Source excerpt
>> Begin
New role for the System Integrator

Dennis K. Holstein, Publisher
November 1999

With the introduction of Intelligent Electronic Devices (IEDs) the role of the System Integrator has changed dramatically. The principal cause of this change is the paradigm shift from a system with unilateral control of slave devices by a single master to one implemented by a fully distributed architecture that, in addition, provides for peer-to-peer communications.

To implement this new paradigm, the most important guideline to the System Integrator is a clear statement from the utility of their vision for substation automation. The purpose is to clearly describe how the vision of the utility is used by the System Integrator to develop a detailed description of six specifications required for system integration.

It is clear, from the description of specifications that must be produced, that the System Integrator should be selected at the beginning of the procurement cycle for the substation automation system. As a member of the utility’s procurement team, the System Integrator will contribute language to the procurement specification so as to ensure a graceful transition to the future system.

Organizationally, the System Integrator must have a close working relationship with the Engineering and Operational organizations, but should not administratively report to either organization. This degree of independence will greatly improve the quality assurance of substation automation.

The vision of the utility

The utility must articulate a vision of what they expect to achieve with their substation automation initiative. As an example, the vision could be stated as follows:

Substation automation shall be implemented as a distributed open system to ensure a graceful transition from existing substation configurations, and to provide a cost effective evolution for implementing future substation automation technologies. The system will implement peer-to-peer communications between IEDs so as to guarantee that no single point of failure will jeopardize the integrity of the protection scheme. An open communication system between IEDs will require vendors to implement either approved standards, de facto-standards, or to publish their application program interface, and thereby ensure interoperability and interchangeability of IEDs purchased from different manufacturers, and to provide for third party maintenance of the communication system. Furthermore, the future substation automation system will provide for a common graphical user interface for all users, and a common substation configuration schema for configuring, commissioning and maintaining the substation IEDs.  

The utility must insist that all future procurements of substation IEDs and supporting components meet the requirements set forth in their vision statement. Furthermore, the utility should retain the System Integrator in a strong quality assurance role so as to ensure the graceful evolution of substation automation.

System Integrator responsibilities

Figure 1 shows the products generated by the System Integrator based on four fundamental inputs required for substation automation. In addition to the utility’s vision described earlier, the System Integrator must understand the detailed operating procedures and existing substation configurations. Then, when combined with a detailed description of the IED capabilities provided by each manufacturer, the System Integrator can develop the specifications shown in Figure 1.

Target architecture

The first specification developed by the System Integrator is the target architecture. This specification will provide a clear picture of the utility’s future substation automation system and provide a reference model for developing migration strategies from legacy systems. The target architecture must identify all substation automation components and their interrelationship.
>> End
Directives
1/ Return an exact copy of a portion of the article on the System Integrator's new role: begin at the words "It is clear, from" and stop after "the future system.".
2/ Supply the next part of the article on the System Integrator's new role, picking up after its last sentence.

Data
>> Begin
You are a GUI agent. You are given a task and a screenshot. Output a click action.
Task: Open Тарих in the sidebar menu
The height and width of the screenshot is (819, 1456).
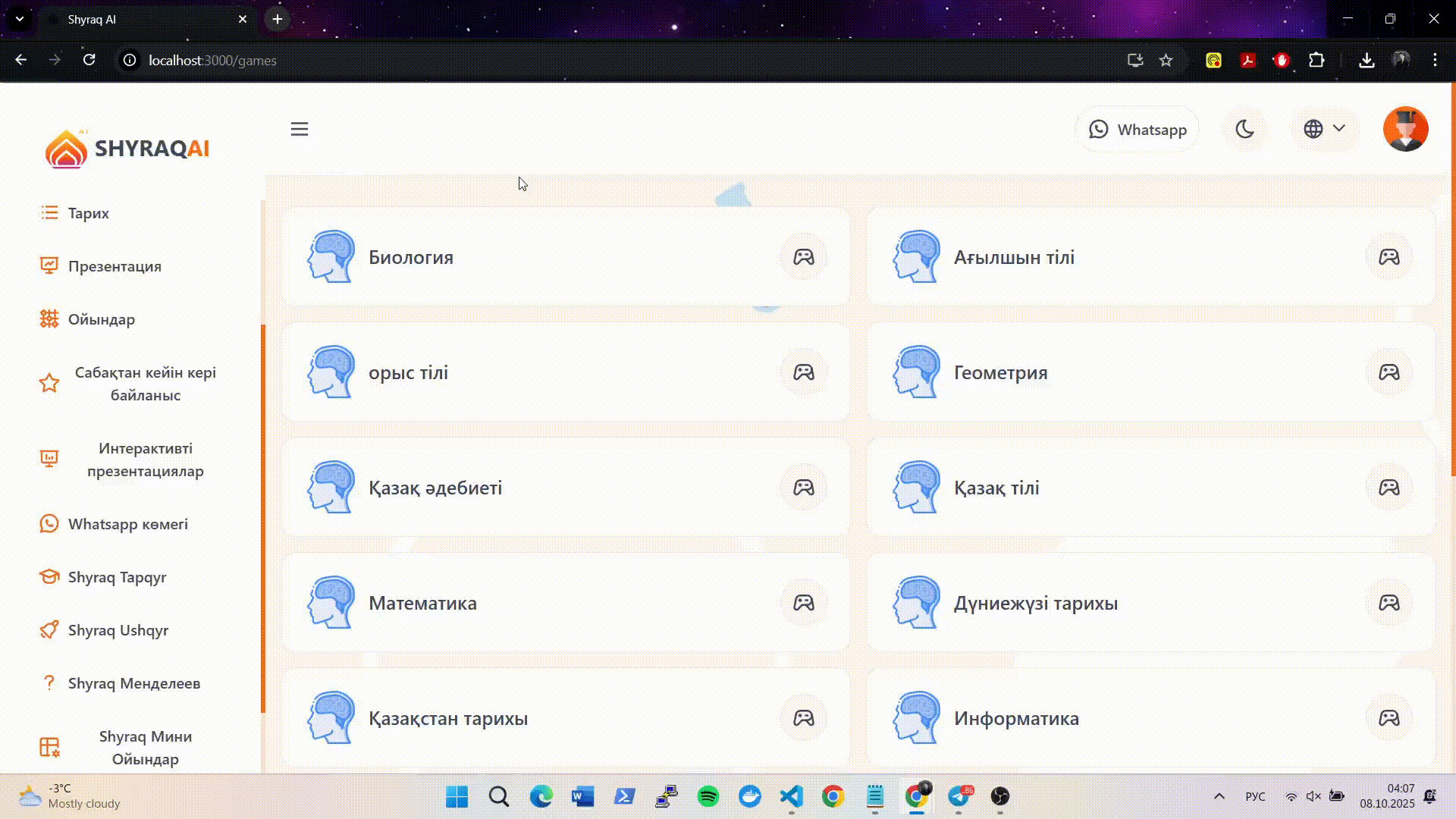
>> End
Task responses
1/
It is clear, from the description of specifications that must be produced, that the System Integrator should be selected at the beginning of the procurement cycle for the substation automation system. As a member of the utility’s procurement team, the System Integrator will contribute language to the procurement specification so as to ensure a graceful transition to the future system.

2/
In addition to one-line diagrams describing the power system components, a substation-centric communication network diagram is needed to describe the communication relationship of all IEDs. The System Integrator will provide an electronic description of the computerized power system one-line diagrams and communication network diagrams.

Figure 2 shows an example of the substation distributed communication architecture. For this example, a firewall is shown between the Utility Wide Area Network (WAN) and the router to the Substation Ethernet Local Area Network (LAN). System interfaces to the Utility WAN are described in IEC 61968 and IEC 61970, which use a common interface reference model.

An IRIG-B or GPS timing wire is used to synchronize the IED clocks so that data from multiple sources can be combined for post-fault analysis. A high-speed database server connected to the LAN is used to maintain all substation configuration data, and to record all substation event data.

Instrument transformers, switchgear and other sensors are connected to the IEDs by either hardwire or through a process bus as described in IEC 61850. Some instrument transformers, switchgear and other sensors have IEDs that provide the capability to communicate over the LAN which is extended from the control house into the switchyard as described in IEEE 1525.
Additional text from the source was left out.